The Supreme Court on Monday said that a five-judge Constitution bench led by Justice DY Chandrachud will on September 7 hear the dispute between the Centre and the Delhi government about the control of administrative services in the national capital, PTI reported.

The decision was taken after senior advocate, AM Singhvi, appearing for the Delhi government requested a bench headed by Chief Justice Uday Umesh Lalit to list the matter urgently.

“I will have a word with Justice DY Chandrachud,” the chief justice said. “We will list it before a CB [Constitution bench] headed by Justice Chandrachud the day after tomorrow.”

Meanwhile, Solicitor General Tushar Mehta, representing the Centre, said that he needs a few more days to prepare for the proceedings.

In April, the Centre had filed a plea in the Supreme Court stating that the dispute should be referred to a larger bench. The Union government has contended that it needed the power to make transfers and postings of officials in Delhi as it is the country’s capital.
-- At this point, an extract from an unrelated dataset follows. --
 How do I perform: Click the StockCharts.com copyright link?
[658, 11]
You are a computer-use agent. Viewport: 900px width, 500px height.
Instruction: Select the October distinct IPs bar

In 2018, a five-judge Constitution bench of the Supreme Court said that the lieutenant governor of Delhi, who is appointed by the President of India, is bound by the “aid and advice” of the council of ministers of the Delhi government in all matters under its jurisdiction.

It also said that the lieutenant governor cannot act in a mechanical manner. The bench added that the Centre cannot “usurp powers on areas within the dominion of states” while noting that Delhi does not have the status of a state.

Meanwhile, the ruling Aam Aadmi Party government in Delhi had opposed the Centre’s submission and contended that there was no need for the matter to be sent to a larger bench. Advocate Singhvi had said that the 2018 judgement had no ambiguity about the state government’s powers.

Earlier in February 2019, a two-judge bench of the Supreme Court had delivered a split verdict on the power tussle in Delhi.

Justices AK Sikri and Ashok Bhushan, who were on the two-judge bench, referred the matter of jurisdiction over “services” to a larger bench. On other matters under consideration, the judges delivered concurring verdicts.